The AUSA could tell the court that (a) the CLOUD Act removed the blocking statute in UK for wiretaps by the US, (b) neither the Wiretap Act nor the Fourth Amendment apply to non-US persons outside US, (c) all steps for interception will be outside the US, and, (d) upon delivery of the “CLOUD Act order” issued by the court, the UK will certify it to BT who will implement it per the US-UK Agreement. Absent the CLOUD Act and Agreement, BT or any other provider outside the US likely would refuse the order, arguing it lacked force, that the AUSA had no authority binding on BT to issue an extraterritorial order, and the absence of personal jurisdiction. But given the Agreement, perhaps BT, under UK pressure, wouldn’t question the order at all. We don't know.
The AUSA might style the order differently as well — something innocuous like An Order to Access Data, which simply would require BT to produce stored text messages and to do so continuously for 30 days after receipt of the order. It wouldn’t be the first time that gentle and generic wording comforted a magistrate into issuing an order (think Stingray and Rigmaiden case) where the "technical" details are blurred.
One other point in Daskal's post made me think more about US provider practices. She said in the quote above that US authorities haven't had the need to resort to nonUS providers, presumably because the vast majority of data of interest to US law enforcement passes through US providers and facilities. So are US providers already implementing email or social media account wiretaps on users located outside the US? I personally never saw it in the years representing many online providers, but if they are, the risks of violating foreign law are every bit as applicable as they are for CLOUD Act interceptions.
Most providers don't say in their transparency reports (fourth blog coming) whether they have received or implemented wiretap orders at all, let alone on users targeted outside the US. Given that DoJ's position in the Microsoft Ireland case was that the search warrant was not extraterritorial because the access took place in the US, the argument sounds eerily similar to the "listening post" location definition of interception I've described in the previous blogs.

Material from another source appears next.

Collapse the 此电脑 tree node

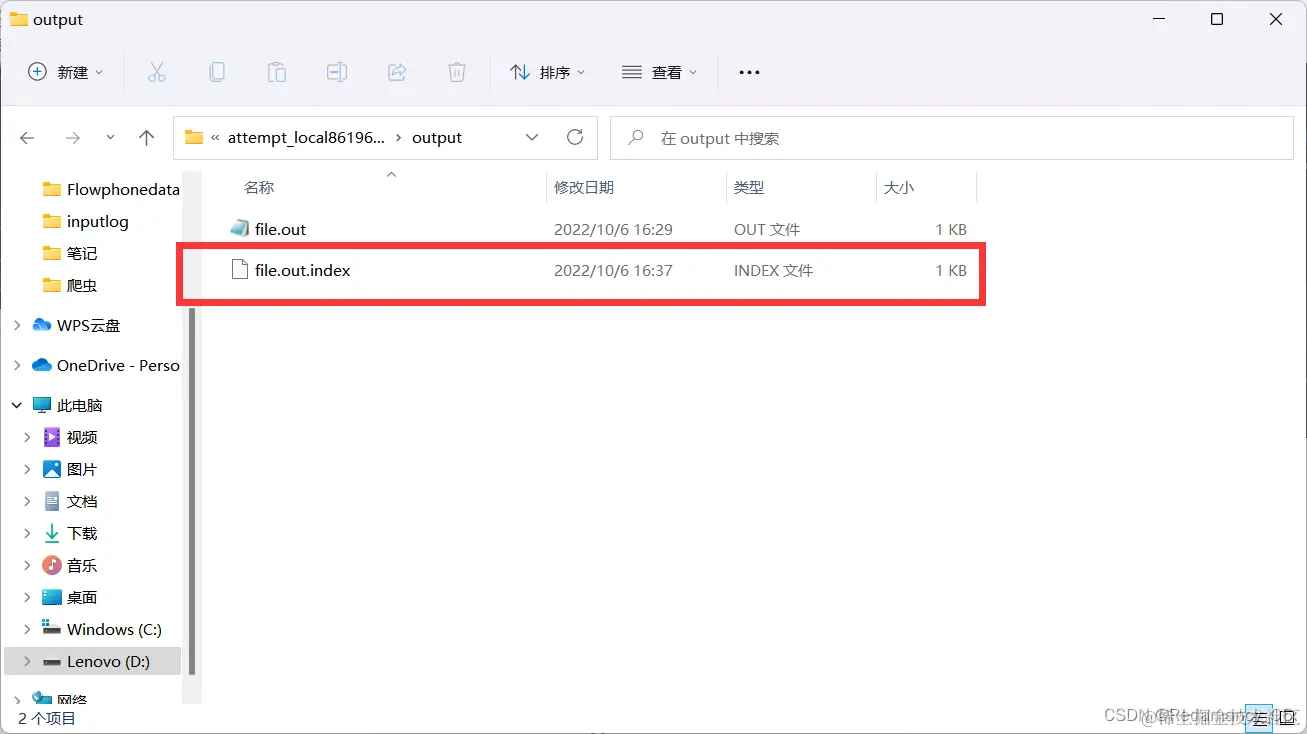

This being the third blog post on the CLOUD Act and Agreement, it would be easy to conclude that I’m against both. I’m just against bad drafting, uncertainty caused by clever wording, and a lack of transparency. The CLOUD Act and executive agreements are an important step forward in resolving law enforcement needs for timely access to data for legitimate investigations outside the US, reducing threats to providers where US law otherwise precludes compliance with nonUS data demands, blunting data localization trends, and raising the privacy protections afforded users. Daskal and her colleague Peter Swire make a strong case for the CLOUD Act and executive agreements generally, and everyone ought to read their excellent writing on the subject. But this being the first such Agreement, it is important to get it right and so there will be a couple more posts to come on the subject.